- Challenge -
Copy out every one of the entries below word for word, line by line, changing nothing.

- Records supplied -
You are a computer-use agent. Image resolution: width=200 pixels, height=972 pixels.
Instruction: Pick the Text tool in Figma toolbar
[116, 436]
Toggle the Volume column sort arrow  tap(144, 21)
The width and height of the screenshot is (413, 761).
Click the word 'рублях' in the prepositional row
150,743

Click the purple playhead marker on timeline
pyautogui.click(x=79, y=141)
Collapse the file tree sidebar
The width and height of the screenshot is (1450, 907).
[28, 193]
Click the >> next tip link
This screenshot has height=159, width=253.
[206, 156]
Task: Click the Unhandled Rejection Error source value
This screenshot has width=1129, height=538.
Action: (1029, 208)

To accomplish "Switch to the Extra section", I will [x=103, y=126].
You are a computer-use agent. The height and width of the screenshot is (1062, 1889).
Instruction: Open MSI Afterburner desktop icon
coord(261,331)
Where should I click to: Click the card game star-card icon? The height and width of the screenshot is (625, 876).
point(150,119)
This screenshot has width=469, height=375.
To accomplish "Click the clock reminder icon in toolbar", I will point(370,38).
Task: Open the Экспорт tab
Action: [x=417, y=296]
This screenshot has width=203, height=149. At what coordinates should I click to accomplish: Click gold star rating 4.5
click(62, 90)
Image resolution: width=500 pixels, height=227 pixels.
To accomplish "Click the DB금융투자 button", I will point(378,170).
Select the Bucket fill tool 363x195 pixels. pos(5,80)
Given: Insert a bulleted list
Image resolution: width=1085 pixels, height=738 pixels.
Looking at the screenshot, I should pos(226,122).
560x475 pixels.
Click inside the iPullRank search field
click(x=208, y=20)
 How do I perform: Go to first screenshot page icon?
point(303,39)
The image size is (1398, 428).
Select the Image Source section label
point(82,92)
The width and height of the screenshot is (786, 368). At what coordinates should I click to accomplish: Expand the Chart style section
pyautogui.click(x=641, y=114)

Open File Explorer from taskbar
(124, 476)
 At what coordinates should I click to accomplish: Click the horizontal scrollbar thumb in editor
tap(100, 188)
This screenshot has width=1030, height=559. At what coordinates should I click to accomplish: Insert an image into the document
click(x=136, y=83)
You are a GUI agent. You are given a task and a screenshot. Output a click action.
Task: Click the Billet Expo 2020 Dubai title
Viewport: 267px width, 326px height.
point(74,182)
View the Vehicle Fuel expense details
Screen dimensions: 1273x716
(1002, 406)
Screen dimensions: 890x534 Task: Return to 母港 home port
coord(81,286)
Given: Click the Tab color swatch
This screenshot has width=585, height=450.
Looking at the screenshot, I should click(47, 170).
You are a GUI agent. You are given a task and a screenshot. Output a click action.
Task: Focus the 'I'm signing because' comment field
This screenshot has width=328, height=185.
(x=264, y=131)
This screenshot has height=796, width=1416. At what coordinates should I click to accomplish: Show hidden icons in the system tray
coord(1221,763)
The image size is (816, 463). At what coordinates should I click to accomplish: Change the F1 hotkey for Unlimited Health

- Worked answer -
You are a computer-use agent. Image resolution: width=200 pixels, height=972 pixels.
Instruction: Pick the Text tool in Figma toolbar
[116, 436]
Toggle the Volume column sort arrow  tap(144, 21)
The width and height of the screenshot is (413, 761).
Click the word 'рублях' in the prepositional row
150,743

Click the purple playhead marker on timeline
pyautogui.click(x=79, y=141)
Collapse the file tree sidebar
The width and height of the screenshot is (1450, 907).
[28, 193]
Click the >> next tip link
This screenshot has height=159, width=253.
[206, 156]
Task: Click the Unhandled Rejection Error source value
This screenshot has width=1129, height=538.
Action: (1029, 208)

To accomplish "Switch to the Extra section", I will [x=103, y=126].
You are a computer-use agent. The height and width of the screenshot is (1062, 1889).
Instruction: Open MSI Afterburner desktop icon
coord(261,331)
Where should I click to: Click the card game star-card icon? The height and width of the screenshot is (625, 876).
point(150,119)
This screenshot has width=469, height=375.
To accomplish "Click the clock reminder icon in toolbar", I will point(370,38).
Task: Open the Экспорт tab
Action: [x=417, y=296]
This screenshot has width=203, height=149. At what coordinates should I click to accomplish: Click gold star rating 4.5
click(62, 90)
Image resolution: width=500 pixels, height=227 pixels.
To accomplish "Click the DB금융투자 button", I will point(378,170).
Select the Bucket fill tool 363x195 pixels. pos(5,80)
Given: Insert a bulleted list
Image resolution: width=1085 pixels, height=738 pixels.
Looking at the screenshot, I should pos(226,122).
560x475 pixels.
Click inside the iPullRank search field
click(x=208, y=20)
 How do I perform: Go to first screenshot page icon?
point(303,39)
The image size is (1398, 428).
Select the Image Source section label
point(82,92)
The width and height of the screenshot is (786, 368). At what coordinates should I click to accomplish: Expand the Chart style section
pyautogui.click(x=641, y=114)

Open File Explorer from taskbar
(124, 476)
 At what coordinates should I click to accomplish: Click the horizontal scrollbar thumb in editor
tap(100, 188)
This screenshot has width=1030, height=559. At what coordinates should I click to accomplish: Insert an image into the document
click(x=136, y=83)
You are a GUI agent. You are given a task and a screenshot. Output a click action.
Task: Click the Billet Expo 2020 Dubai title
Viewport: 267px width, 326px height.
point(74,182)
View the Vehicle Fuel expense details
Screen dimensions: 1273x716
(1002, 406)
Screen dimensions: 890x534 Task: Return to 母港 home port
coord(81,286)
Given: Click the Tab color swatch
This screenshot has width=585, height=450.
Looking at the screenshot, I should click(47, 170).
You are a GUI agent. You are given a task and a screenshot. Output a click action.
Task: Focus the 'I'm signing because' comment field
This screenshot has width=328, height=185.
(x=264, y=131)
This screenshot has height=796, width=1416. At what coordinates should I click to accomplish: Show hidden icons in the system tray
coord(1221,763)
The image size is (816, 463). At what coordinates should I click to accomplish: Change the F1 hotkey for Unlimited Health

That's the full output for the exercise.